Raymer Annotations

The Avro Vulcan (Top) and Boeing B-47 (bottom) were designed for similar missions, but designers took very different approaches.  The British favored buried engines for reduced skin friction drag (e.g Handley Page Victor, Vickers Valiant, de Havilland Comet) and delta wing.  Boeing favored podded engines on a high aspect ratio wing.  This was the forerunner of all long-range commercial aircraft designs.


 

Dan Raymer's book "Aircraft Design: A Conceptual Approach" is the textbook for many aircraft design capstone undergraduate courses.  It covers almost all aspects of conceptual design, including initial sizing, configuration layout, aerodynamics, propulsion, stability & control, mass properties, and structures and materials. The notes appended here provide some cross-references and annotations to the 4th edition of the book.  A new edition is expected in 2012.

Characteristics of the standard atmosphere are listed in Appendix B.  However, a procedure for calculating the characteristics of the atmosphere at an arbitrary altitude is not described in the book.  If a spreadsheet is used to simulate the mission, a knowledge of pressure, density, temperature and the speed of sound is essential for mission analysis.  A description of the atmosphere up to the top of the stratosphere (about 65,600 ft), can be found here, along with an accompanying Excel spreadsheet.  There are also websites where the calculations can be performed, such ashttp://www.digitaldutch.com/atmoscalc/.

Raymer's website (www.aircraftdesign.com) also contains a cornucopia of useful information, plus links to other websites.

Key Benefits

 
  • These annotations provide cross references to other textbooks such as those of Nicolai, Roskam, McCormick and Torenbeek.
 
  • They assist the student in understanding the text, and provide additional complementary analysis.
Typographical Errors
 
Every textbook has some typographical errors. Raymer's text has its share, and here are some corrections.  The fifth edition of the book should have these errors corrected.

Terminology

The annotations use the same terminology as for Raymer's text, with a few exceptions. There is one particular area where Raymer's definitions can (and do) cause some confusion with students. This area is the terminology of components of drag due to lift. Raymer defines drag due to lift and induced drag as being one and the same thing. On page 307 he states that "Drag forces that are a strong function of lift are known as induced drag or drag due to lift". However, McCormick (p.186) makes the observation that "Strictly speaking, this definition of CDi [induced drag] is not correct. Although it has become practice to charge to CDi any drag increase associated with CL, some of this increase results from the dependency of the parasite drag on the angle of attack. What, then, is a more precise definition of CDi? Very simply, the induced drag at a given CL can be defined as the drag that the wing would experience in an inviscid flow at the same CL." This is a good enough definition, ignoring for a moment the problem that a wing could experience neither lift nor drag in an inviscid flow because the Kutta condition at the trailing edge would not be met.
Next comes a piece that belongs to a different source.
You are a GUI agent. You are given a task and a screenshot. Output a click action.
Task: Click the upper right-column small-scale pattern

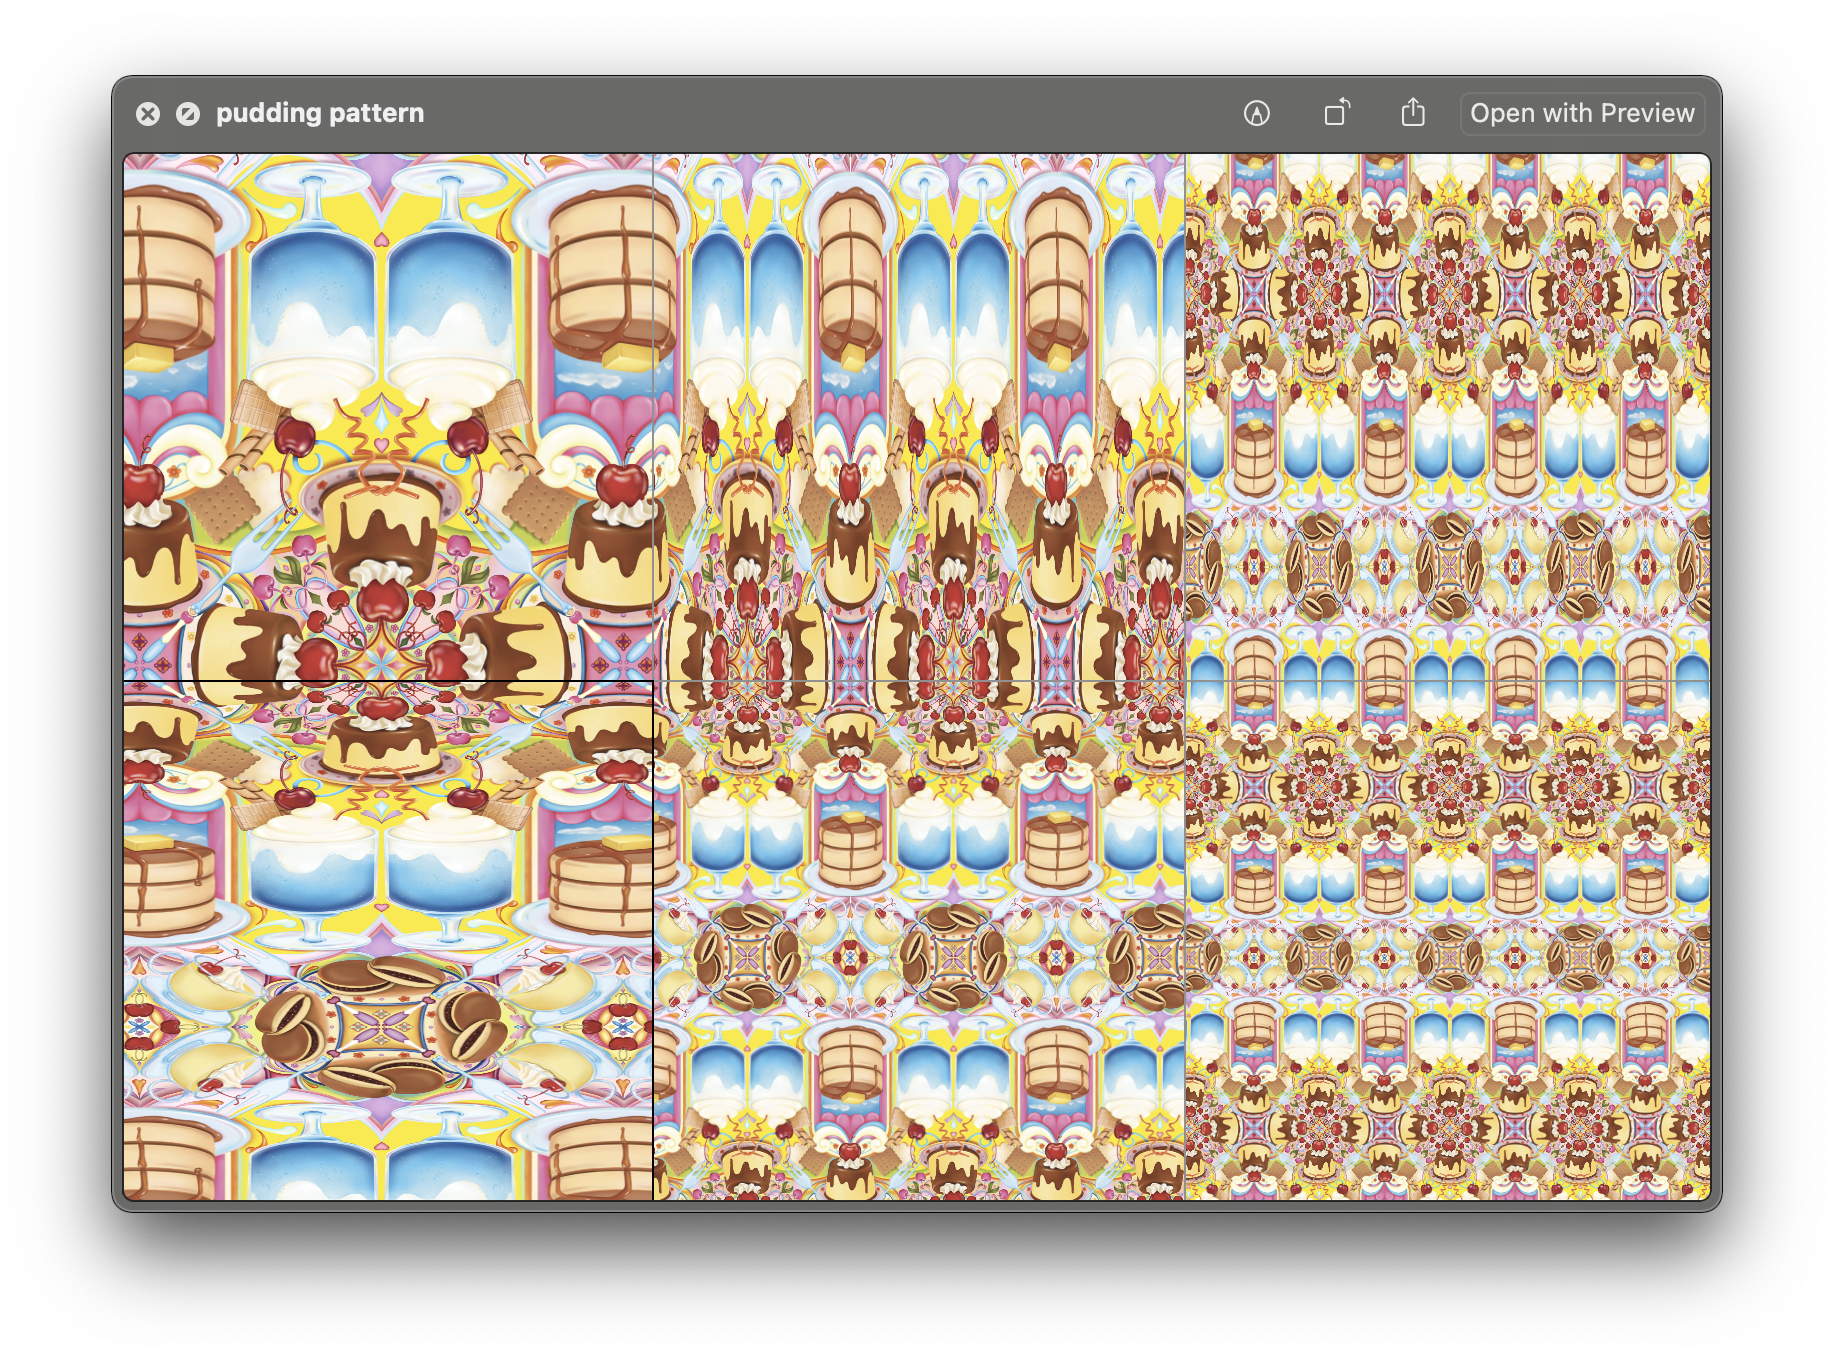1447,417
The annotations more closely follow the definitions in Nicolai (pp. 11-7 to 11-9), in which drag due to lift is broken down into two parts:

  • Viscous drag due to lift, which in turn is comprised of incremental skin friction drag due to lift and incremental pressure and separation drag due to lift. Increased local velocities on the upper surface of the wing due to increase in circulation result in additional skin friction drag. Changes in boundary layer thickness and separation also increase pressure drag. These effects are manifest in airfoil section drag polars (such as those shown in Raymer Appendix D).
  • Inviscid drag due to lift, in which wing tip vortices induce a downwash on the wing, causing the local lift vector to be tilted aft. If the local lift vector is then resolved normal to and parallel to the free stream flow, an additional drag component appears, which is defined in these annotations to be induced drag. In these annotations (although not in Raymer's text), induced drag therefore excludes the effects of viscous drag due to lift.